The BBC reports
Japan's industrial production fell by 10% in January - the biggest monthly drop since records began more than half a century ago, the government says.
It is the fourth successive month that factory output has fallen, as the world's second-biggest economy suffers its worst recession in decades.
The latest figures come days after the government said exports plunged 45.7% in January compared with a year ago.
Japan's economy is suffering because of falling demand for its products abroad.
Consumers around the world afraid of losing their jobs in the global downturn no longer want to buy Japanese electronic gadgets and cars, the BBC's Roland Buerk in Tokyo says.
The country's car production plunged a record 41% year-on-year in January, according to the Japan Automobile Manufacturers' Association.

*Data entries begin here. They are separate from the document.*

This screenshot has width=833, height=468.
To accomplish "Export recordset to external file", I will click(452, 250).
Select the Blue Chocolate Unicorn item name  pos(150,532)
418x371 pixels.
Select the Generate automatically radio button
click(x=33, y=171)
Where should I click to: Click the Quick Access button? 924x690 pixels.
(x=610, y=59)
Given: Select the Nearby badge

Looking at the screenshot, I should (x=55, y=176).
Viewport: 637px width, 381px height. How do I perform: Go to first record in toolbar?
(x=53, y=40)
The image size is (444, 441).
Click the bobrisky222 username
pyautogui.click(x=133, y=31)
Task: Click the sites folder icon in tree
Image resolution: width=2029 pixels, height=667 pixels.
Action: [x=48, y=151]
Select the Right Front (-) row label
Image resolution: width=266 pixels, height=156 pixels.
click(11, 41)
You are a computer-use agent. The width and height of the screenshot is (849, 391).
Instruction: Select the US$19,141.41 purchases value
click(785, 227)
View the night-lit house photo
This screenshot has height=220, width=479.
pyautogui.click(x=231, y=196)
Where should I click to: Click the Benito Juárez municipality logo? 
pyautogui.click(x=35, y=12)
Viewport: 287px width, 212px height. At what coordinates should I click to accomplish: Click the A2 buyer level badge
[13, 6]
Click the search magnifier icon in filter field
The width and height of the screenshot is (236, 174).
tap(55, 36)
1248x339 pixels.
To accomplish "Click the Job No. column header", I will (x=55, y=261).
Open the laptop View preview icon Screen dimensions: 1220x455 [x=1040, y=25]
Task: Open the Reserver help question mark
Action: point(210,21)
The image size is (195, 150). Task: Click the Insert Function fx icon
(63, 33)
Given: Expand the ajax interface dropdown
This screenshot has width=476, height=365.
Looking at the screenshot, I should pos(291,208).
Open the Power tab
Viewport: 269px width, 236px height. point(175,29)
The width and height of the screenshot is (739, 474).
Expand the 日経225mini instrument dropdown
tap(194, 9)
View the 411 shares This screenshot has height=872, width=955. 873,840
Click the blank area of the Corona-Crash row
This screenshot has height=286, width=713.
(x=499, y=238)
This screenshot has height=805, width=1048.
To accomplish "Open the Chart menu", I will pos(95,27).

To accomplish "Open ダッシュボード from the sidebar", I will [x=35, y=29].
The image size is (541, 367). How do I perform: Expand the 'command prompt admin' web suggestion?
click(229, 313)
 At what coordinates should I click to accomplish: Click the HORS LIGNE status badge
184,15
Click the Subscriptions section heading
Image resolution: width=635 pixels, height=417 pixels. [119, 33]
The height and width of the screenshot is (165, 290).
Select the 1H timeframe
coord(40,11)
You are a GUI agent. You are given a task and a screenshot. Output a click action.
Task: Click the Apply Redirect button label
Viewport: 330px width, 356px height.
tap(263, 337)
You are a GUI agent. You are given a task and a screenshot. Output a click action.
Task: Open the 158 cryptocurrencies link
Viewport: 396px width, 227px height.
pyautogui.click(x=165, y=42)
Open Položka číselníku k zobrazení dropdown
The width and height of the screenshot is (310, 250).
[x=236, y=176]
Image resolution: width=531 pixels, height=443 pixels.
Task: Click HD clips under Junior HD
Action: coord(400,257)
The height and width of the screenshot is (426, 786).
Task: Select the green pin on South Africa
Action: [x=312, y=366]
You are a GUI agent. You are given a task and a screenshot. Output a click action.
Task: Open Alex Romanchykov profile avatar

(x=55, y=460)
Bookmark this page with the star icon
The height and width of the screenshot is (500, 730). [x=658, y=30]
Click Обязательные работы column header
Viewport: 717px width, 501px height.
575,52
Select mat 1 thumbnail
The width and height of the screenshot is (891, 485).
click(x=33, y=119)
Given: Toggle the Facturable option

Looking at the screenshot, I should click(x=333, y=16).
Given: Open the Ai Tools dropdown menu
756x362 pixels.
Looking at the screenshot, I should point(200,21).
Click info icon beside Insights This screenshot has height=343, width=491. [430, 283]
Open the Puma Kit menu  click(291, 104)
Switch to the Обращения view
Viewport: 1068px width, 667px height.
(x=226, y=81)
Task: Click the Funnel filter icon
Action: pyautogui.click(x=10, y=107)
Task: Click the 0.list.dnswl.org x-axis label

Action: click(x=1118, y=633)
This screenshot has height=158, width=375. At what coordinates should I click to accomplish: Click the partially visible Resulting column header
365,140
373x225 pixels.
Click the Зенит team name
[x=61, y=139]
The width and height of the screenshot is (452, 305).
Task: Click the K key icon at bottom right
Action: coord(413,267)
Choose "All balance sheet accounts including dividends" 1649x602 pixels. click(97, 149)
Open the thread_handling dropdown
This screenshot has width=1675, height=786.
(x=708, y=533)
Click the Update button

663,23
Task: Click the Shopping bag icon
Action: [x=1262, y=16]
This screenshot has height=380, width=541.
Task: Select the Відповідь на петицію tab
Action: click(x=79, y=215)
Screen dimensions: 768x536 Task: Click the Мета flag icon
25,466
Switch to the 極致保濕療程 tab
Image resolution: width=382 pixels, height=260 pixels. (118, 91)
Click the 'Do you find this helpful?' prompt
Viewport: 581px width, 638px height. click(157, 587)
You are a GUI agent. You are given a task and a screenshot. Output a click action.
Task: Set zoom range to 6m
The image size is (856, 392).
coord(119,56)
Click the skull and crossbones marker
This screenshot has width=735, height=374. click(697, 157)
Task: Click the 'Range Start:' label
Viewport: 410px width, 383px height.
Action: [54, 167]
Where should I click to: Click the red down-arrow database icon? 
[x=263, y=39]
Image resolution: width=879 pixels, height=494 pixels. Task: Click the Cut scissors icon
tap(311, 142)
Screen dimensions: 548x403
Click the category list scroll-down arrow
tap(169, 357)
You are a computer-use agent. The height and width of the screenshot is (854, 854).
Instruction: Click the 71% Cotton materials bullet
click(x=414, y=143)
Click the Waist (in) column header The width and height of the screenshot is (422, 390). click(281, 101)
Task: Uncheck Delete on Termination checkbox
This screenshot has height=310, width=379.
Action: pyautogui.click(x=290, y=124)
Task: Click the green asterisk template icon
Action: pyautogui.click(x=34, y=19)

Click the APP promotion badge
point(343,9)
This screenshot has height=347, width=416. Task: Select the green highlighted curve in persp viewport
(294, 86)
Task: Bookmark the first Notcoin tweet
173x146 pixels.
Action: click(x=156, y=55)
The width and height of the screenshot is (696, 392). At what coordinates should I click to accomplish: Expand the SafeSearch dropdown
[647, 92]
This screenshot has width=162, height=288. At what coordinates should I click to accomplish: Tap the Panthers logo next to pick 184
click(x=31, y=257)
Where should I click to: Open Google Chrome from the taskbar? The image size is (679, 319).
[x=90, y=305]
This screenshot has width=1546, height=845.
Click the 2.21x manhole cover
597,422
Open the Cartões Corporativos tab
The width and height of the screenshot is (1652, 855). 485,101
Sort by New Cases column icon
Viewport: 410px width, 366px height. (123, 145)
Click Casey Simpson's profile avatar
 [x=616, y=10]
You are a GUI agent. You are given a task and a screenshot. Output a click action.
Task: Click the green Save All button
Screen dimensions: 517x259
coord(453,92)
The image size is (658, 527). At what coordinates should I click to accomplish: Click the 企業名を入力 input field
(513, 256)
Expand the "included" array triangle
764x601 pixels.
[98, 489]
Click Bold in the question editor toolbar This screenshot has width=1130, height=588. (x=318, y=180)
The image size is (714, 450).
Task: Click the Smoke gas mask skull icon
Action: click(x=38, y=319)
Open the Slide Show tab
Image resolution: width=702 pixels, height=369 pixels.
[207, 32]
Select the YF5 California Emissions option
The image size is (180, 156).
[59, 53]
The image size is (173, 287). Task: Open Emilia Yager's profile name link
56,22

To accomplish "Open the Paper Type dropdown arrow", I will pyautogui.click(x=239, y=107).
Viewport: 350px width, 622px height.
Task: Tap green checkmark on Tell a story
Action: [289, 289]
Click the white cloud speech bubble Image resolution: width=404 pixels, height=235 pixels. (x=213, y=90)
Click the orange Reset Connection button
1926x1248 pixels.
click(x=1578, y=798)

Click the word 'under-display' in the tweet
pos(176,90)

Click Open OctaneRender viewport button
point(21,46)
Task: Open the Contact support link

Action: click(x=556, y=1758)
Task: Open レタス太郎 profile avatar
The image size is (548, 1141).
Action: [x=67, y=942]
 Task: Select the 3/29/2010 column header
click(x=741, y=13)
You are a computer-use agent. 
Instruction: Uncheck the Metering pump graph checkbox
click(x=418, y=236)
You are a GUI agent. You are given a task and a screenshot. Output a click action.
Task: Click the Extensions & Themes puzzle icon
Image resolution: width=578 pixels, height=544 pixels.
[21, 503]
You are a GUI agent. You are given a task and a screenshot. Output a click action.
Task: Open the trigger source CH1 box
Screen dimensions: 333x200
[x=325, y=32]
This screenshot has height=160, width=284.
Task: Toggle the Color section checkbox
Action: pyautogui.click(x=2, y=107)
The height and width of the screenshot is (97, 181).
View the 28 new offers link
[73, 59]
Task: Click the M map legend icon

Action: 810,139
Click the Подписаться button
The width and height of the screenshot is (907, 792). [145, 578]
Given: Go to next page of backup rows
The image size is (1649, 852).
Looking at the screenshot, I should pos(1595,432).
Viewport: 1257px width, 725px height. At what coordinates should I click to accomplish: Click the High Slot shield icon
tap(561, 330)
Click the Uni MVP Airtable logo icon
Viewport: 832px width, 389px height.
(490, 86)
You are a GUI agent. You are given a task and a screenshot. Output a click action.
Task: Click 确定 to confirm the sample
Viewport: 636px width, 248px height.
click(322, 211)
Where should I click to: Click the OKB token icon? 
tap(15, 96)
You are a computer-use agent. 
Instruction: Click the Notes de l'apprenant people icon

It said 576,539 vehicles were produced in January compared with 976,975 for the same month of 2008.
Painfully exposed
The Japanese themselves are also shopping less, with average household spending falling 5.9% in January compared with the same month a year ago, our correspondent says.
Jobs are also being slashed - the number of people unemployed rose by more than 200,000.
"The recession is having an increasing impact on the real economy," Finance Minister Kaoru Yosano said.
Japan was once seen as relatively immune to the global crisis because its banks were not as exposed to bad loans as those in the US and Europe, our correspondent says.
But he says that Japan's reliance on foreign markets to drive its economy out of a long slump in the 1990s has left it painfully exposed.